Complement Decay-Accelerating Factor (CD55)

Complement decay-accelerating factor, also known as CD55 or DAF, is 70 kDa glycoprotein that is encoded by the CD55 gene. The encoded protein is found on the membranes of vascular endothelial cells, peripheral blood cells, placenta, and many types of epithelial cells. DAF protein contains four complement control protein (CCP) domains with a single N-linked glycosylation site between CCP1 and CCP2, a heavily O-glycosylated membrane proximal domain, and a glycosylphosphatidylinositol (GPI) anchor which anchors the protein to phospholipids on the cell membrane. Without the anchor phospholipid, DAF can also exist in a soluble form and has been found in many body fluids including plasma, urine, tears, saliva, synovial and cerebrospinal fluids.

DAF plays a crucial role in protecting host cells from autologous complement attacks. It prevents the formation of C4b2a and C3bBb through binding to cell-associated C4b and C3b polypeptides, thereby suppressing amplification convertases of the complement cascade. It also inhibits complement activation by destabilizing and preventing the formation of C3 and C5 convertases. Moreover, DAF is a receptor for some viruses such as several echoviruses and certain types of echo- and coxsackie B-viruses. Some pathogens such as HIV have been found to transfer GPI-anchored DAF into their cell membranes in a functionally active form.

DAF deficiencies are associated with several diseases including paroxysmal nocturnal haemoglobinuria, and autoimmune diseases. Recent studies reported DAF is involved in tumorigenesis and the DAF expression levels are increased in many types of malignant tumors.

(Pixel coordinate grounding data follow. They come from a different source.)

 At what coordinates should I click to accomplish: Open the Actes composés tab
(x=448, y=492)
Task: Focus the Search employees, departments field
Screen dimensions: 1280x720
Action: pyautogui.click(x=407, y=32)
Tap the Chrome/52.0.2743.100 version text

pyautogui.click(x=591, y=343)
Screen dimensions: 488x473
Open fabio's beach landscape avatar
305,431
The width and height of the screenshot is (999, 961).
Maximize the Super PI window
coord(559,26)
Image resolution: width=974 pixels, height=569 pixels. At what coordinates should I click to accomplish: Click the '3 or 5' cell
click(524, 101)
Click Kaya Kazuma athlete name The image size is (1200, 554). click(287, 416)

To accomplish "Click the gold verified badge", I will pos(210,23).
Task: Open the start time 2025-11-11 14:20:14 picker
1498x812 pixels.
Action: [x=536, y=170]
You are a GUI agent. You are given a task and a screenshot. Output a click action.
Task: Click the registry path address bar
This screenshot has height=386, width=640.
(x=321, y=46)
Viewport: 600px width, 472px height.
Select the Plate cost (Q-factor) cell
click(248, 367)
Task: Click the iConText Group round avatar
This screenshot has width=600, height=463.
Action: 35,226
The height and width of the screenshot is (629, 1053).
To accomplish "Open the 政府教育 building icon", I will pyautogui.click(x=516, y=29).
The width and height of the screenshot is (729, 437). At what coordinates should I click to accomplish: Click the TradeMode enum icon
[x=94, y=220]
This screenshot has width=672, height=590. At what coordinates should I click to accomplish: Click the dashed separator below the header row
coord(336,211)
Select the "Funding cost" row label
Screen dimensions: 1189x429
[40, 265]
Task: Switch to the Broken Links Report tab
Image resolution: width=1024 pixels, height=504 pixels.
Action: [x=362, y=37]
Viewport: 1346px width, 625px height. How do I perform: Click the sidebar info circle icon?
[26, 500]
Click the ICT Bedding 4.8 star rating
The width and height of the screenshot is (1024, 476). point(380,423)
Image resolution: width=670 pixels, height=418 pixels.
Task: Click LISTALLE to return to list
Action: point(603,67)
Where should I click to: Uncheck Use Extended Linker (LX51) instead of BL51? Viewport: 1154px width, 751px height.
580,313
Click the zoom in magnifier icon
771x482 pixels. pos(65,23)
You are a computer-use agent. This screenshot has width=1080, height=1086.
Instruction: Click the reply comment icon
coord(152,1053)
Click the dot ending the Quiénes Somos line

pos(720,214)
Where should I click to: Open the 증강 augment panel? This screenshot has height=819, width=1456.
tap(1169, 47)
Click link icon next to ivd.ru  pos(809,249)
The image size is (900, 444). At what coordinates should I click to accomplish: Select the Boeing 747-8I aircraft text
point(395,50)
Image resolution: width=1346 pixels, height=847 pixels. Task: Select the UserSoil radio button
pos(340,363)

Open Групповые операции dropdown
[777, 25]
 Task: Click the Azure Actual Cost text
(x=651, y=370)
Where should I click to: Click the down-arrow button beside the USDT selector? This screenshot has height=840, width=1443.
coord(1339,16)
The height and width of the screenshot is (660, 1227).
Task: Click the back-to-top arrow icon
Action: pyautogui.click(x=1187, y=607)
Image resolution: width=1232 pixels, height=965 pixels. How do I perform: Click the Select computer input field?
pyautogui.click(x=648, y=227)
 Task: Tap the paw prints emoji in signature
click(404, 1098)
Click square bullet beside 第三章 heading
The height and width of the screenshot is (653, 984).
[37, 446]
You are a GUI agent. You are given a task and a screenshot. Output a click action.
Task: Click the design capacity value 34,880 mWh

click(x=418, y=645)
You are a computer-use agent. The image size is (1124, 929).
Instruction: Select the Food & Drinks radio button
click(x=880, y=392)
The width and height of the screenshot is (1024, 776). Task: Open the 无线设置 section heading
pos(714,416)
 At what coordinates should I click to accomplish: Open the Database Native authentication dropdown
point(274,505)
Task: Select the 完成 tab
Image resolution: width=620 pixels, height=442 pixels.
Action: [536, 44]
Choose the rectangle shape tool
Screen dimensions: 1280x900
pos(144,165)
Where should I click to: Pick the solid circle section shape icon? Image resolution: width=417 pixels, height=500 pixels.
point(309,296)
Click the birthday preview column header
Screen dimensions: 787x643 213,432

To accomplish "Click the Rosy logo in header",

Fig.1 Overview of complement activation by human anti-EGFR-IgG3 in the context of CD55 expression. (Rosner, 2014)

Reference

1. Rosner, T.; et al. Epidermal growth factor receptor targeting IgG3 triggers complement-mediated lysis of decay-accelerating factor expressing tumor cells through the alternative pathway amplification loop. Journal of Immunology. 2014, (193)3: 1485-1495.